問題 A: 抜粋文では、チャーチルが自分の先祖を恥じながら成長したとされています。その理由を、本文の記述にもとづいて説明してください。
問題 B: 抜粋文にある「マコーレーの『英国史』の中で、モールバラはコテンパンに批判されていた。」という一文を英語に訳してください。

抜粋文:

モールバラ公は17~18世紀の天才的軍人でブレニムの戦いで大勝し、ルイ14世の野望を挫(くじ)くのに力があった。しかしフランスに逃亡していたジェイムズ2世と連絡し、祖国イギリスを裏切る行為があったとされていた。マコーレーの『英国史』の中で、モールバラはコテンパンに批判されていた。何しろマコーレーは蓋世(がいせい)の大歴史家であり、その『英国史』はイギリスの読書階級の必読の書とも考えられていたから、チャーチルは自分の先祖を恥じながら成長したわけである。ところがチャーチルは還暦を迎える少し前に、父の友人であったローズベリー伯爵(首相でもあり読書人でもあった)から、モールバラ公の裏切り説を否定する文献がフランスにあることを示唆された。チャーチルは躍り上がって喜び、若き俊秀モーリス・アシュレーらを助手とし、リンデマン教授らの助けを得て、自国とフランスの文献やヨーロッパの戦跡を徹底的に調べ上げ、見事に先祖の恥をそそぐことに成功したのであった。4巻二千数百ページに及ぶ大著はその結果である。1953年(昭和28年)に政治家として最初のノーベル文学賞を与えられたのには、この著述が大きな役割を果たしたといわれた。
★文献を発掘し真っ当に研究した結果として、恥をそそげたなら重畳なことですがね。恥をそそぐこと自体を目的として、都合のいい文献だけを集めるのでなければよし。
≪自衛のための戦争≫
さてひるがえってみると、日本国民も長い間、侵略国として東京裁判により断罪されたために、肩身の狭い思いをしてきた。しかしその東京裁判なるものは、国際法には一切関係なく、マッカーサー司令部の決めた条例(憲章)にもとづき、ポツダム宣言の条件を無視して行われた占領行政であった。

抽出資料:
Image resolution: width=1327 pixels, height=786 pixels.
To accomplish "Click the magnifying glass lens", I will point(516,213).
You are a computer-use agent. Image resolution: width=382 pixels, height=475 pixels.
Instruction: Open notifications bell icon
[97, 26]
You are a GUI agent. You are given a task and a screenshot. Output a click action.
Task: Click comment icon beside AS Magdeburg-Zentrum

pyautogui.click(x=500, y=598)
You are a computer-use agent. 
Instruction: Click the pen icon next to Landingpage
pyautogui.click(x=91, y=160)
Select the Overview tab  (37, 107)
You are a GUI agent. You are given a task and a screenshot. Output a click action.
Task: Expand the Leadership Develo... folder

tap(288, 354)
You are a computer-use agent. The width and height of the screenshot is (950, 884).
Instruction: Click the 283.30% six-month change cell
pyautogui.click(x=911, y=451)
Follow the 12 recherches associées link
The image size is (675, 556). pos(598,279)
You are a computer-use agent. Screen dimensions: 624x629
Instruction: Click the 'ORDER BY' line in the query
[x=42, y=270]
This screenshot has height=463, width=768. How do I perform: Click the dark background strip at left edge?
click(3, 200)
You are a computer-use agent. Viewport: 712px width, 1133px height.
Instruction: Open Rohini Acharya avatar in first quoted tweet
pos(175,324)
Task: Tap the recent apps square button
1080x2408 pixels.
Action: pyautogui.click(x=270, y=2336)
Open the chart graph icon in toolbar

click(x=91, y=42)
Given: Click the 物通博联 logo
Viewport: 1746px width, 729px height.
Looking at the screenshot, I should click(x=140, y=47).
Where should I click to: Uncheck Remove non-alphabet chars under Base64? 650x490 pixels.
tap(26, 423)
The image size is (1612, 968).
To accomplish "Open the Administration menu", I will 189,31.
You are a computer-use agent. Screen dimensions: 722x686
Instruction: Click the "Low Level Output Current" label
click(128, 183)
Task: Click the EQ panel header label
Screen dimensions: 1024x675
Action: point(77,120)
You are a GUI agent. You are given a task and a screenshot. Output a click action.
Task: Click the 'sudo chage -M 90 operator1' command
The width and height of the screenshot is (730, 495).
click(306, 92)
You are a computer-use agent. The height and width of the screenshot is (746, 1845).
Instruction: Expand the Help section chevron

解答欄 A: マコーレーの『英国史』の中で、先祖のモールバラ公がひどく批判されていたからです。マコーレーは大歴史家であり、その『英国史』はイギリスの読書階級の必読の書とも考えられていました。

解答欄 B: In Macaulay's History of England, Marlborough was criticized mercilessly.